--- TASK INSTRUCTIONS ---
Copy, from the material below, each line where "Given" shows up.

--- START ---

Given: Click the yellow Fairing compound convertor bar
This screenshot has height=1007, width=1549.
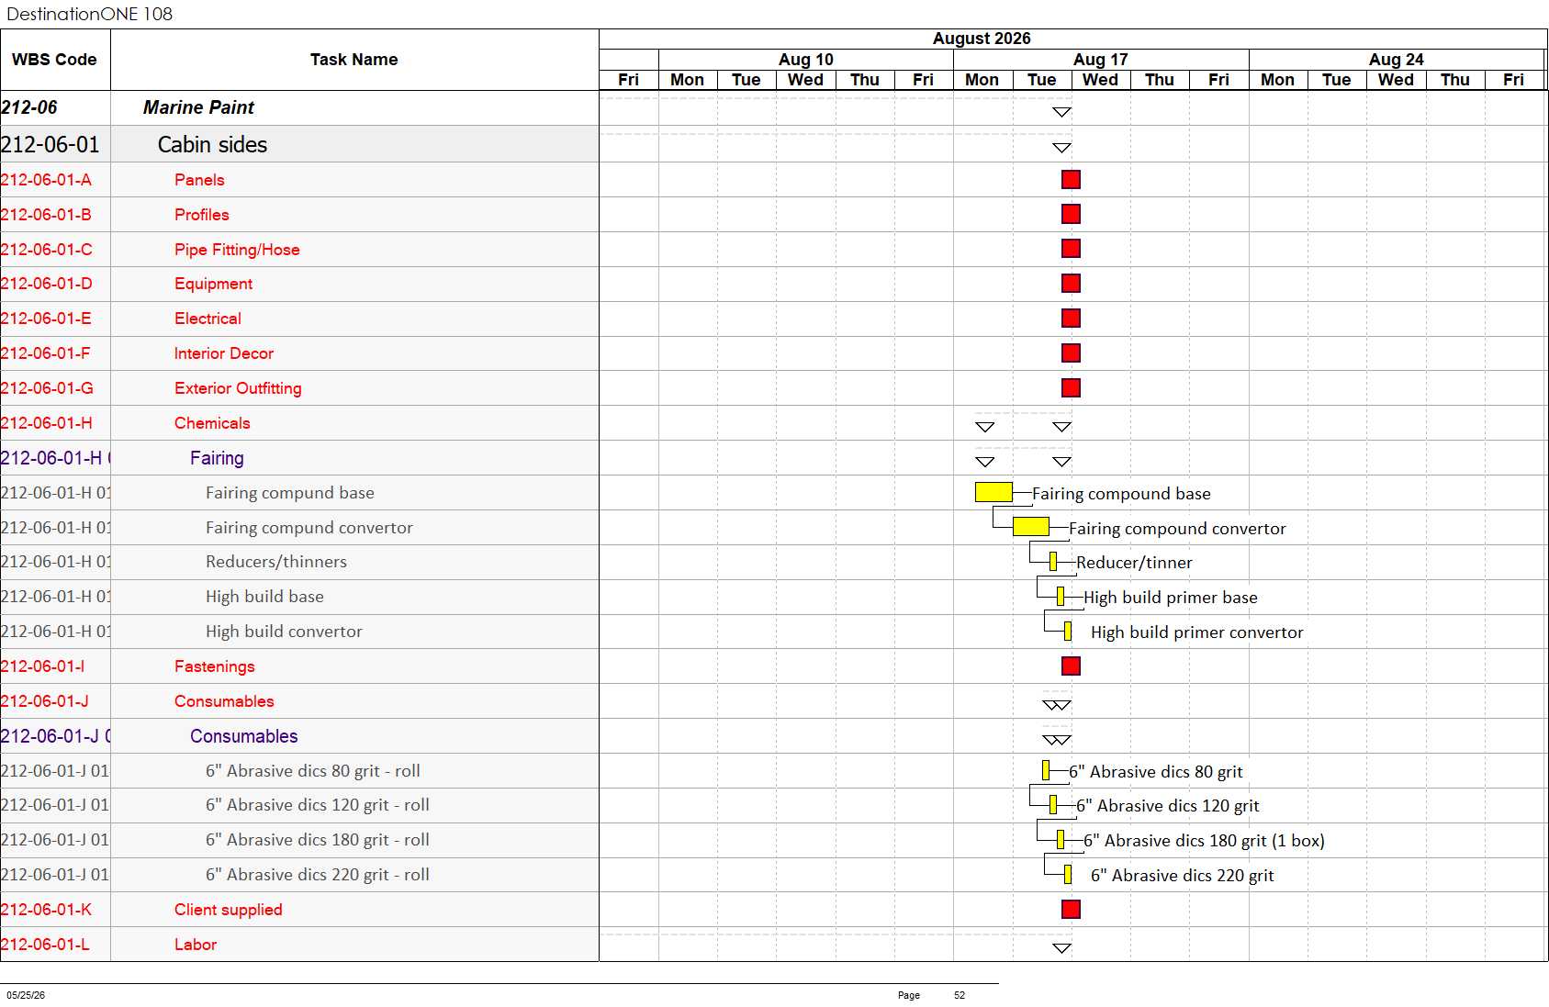Looking at the screenshot, I should (x=1030, y=527).
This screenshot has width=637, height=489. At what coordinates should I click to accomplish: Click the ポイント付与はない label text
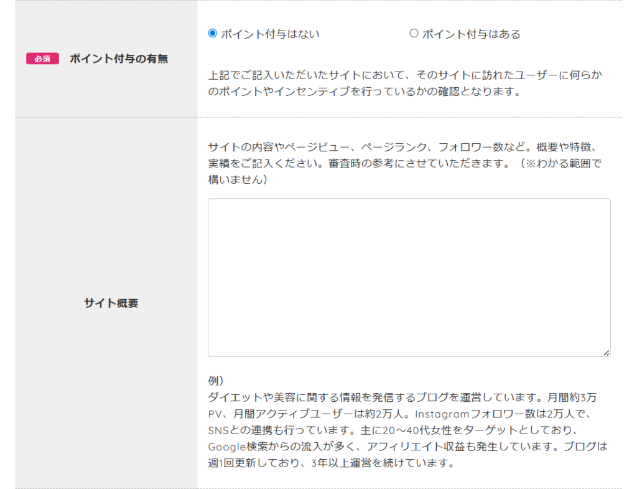coord(270,34)
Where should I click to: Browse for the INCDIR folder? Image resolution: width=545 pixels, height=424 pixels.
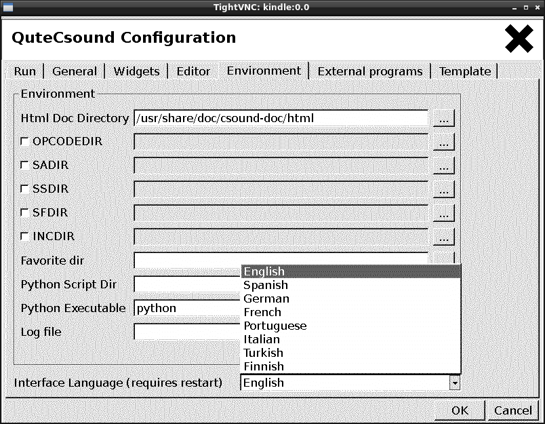coord(444,237)
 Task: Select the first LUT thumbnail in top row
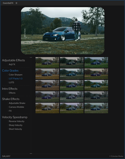(x=47, y=63)
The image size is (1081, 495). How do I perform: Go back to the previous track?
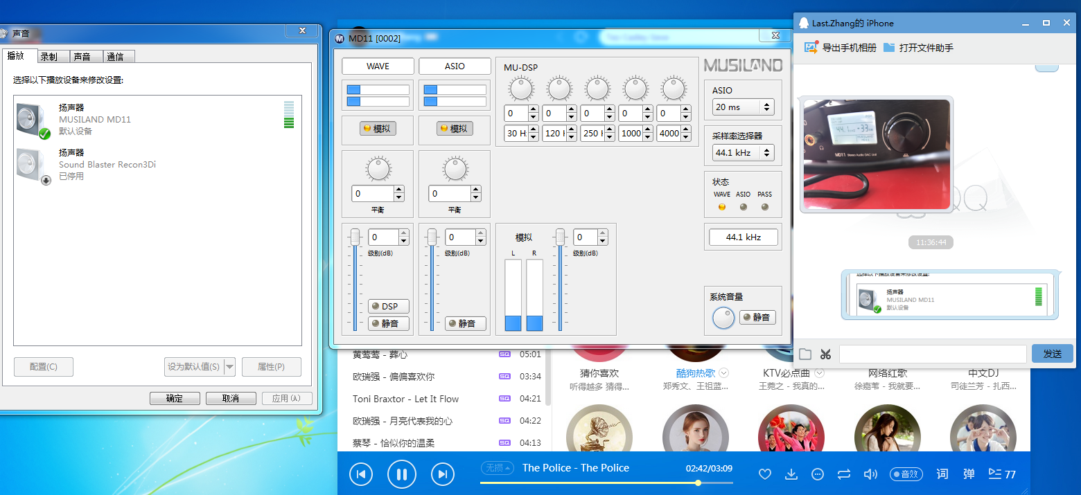click(360, 474)
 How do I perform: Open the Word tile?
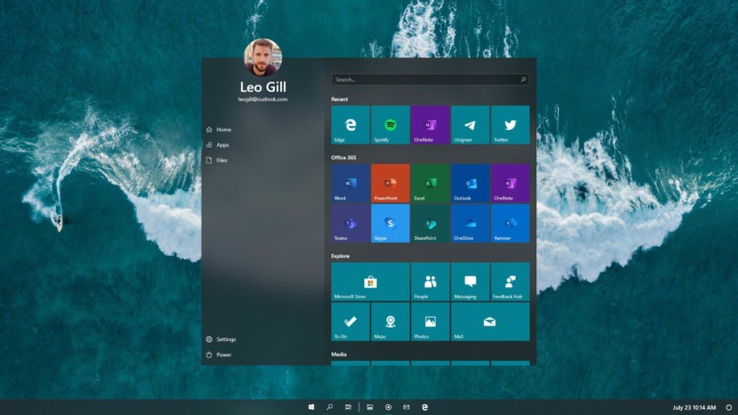point(350,184)
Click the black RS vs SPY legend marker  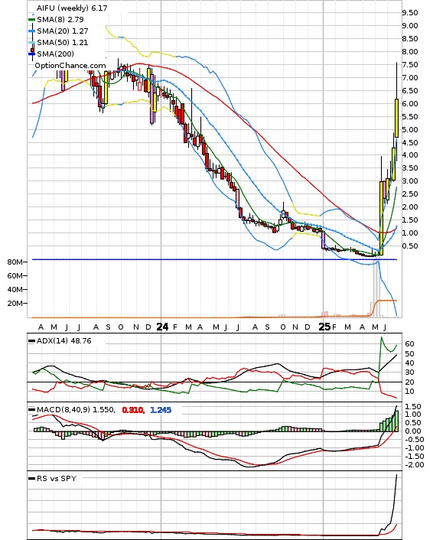pos(31,479)
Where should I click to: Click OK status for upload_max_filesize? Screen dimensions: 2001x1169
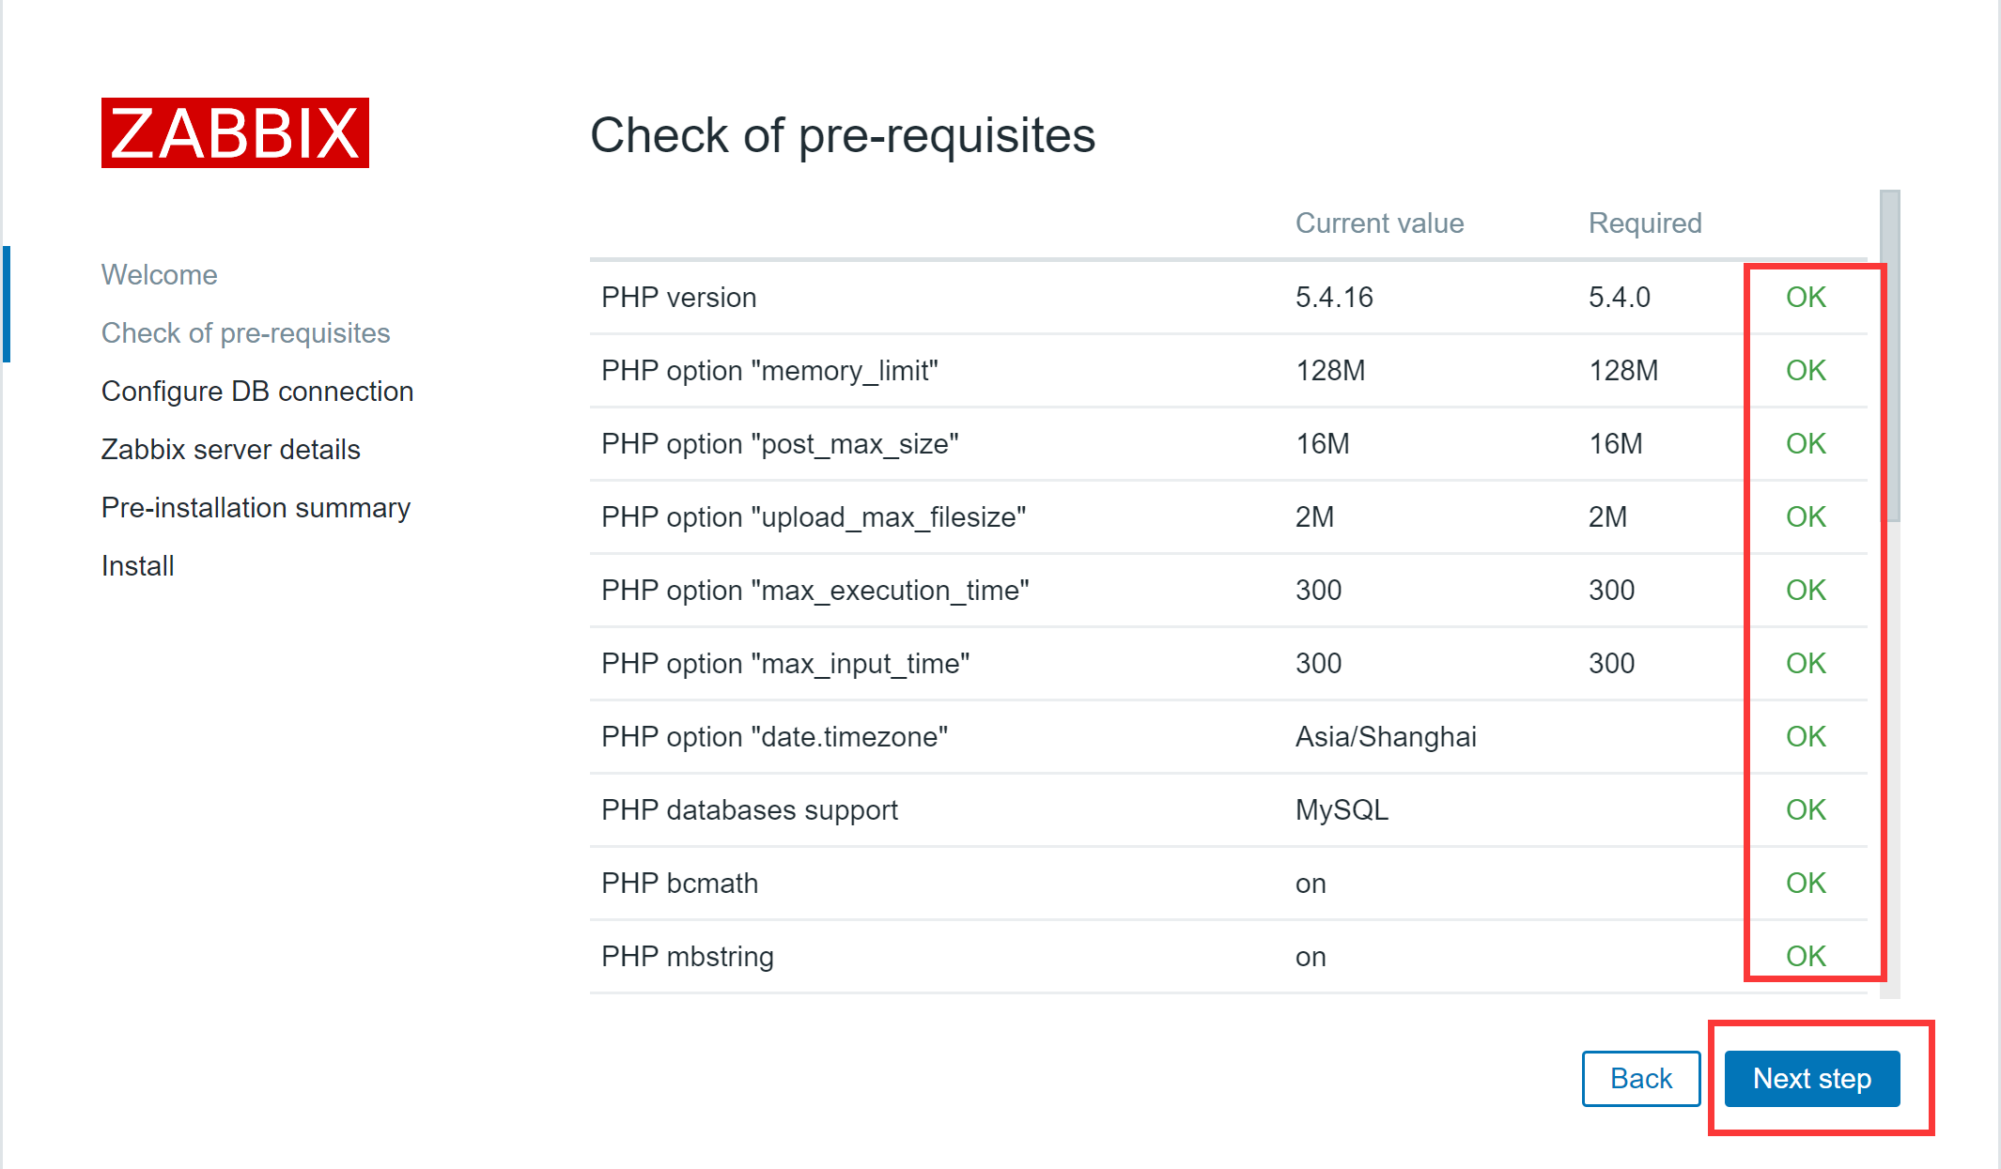(x=1805, y=516)
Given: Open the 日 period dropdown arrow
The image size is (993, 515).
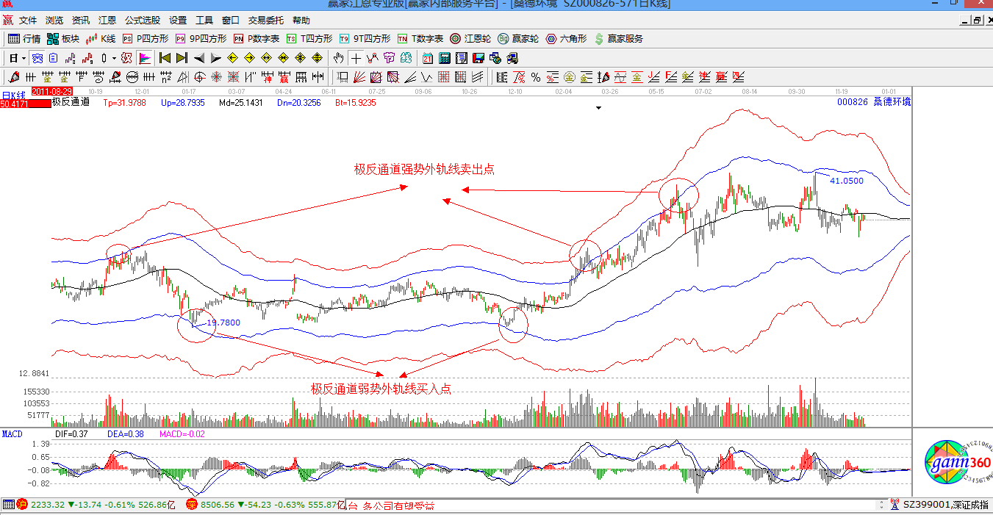Looking at the screenshot, I should pos(24,58).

--- END ---

--- SOLUTION FOR THIS TASK ---
Given: Click the yellow Fairing compound convertor bar
Given: Open the 日 period dropdown arrow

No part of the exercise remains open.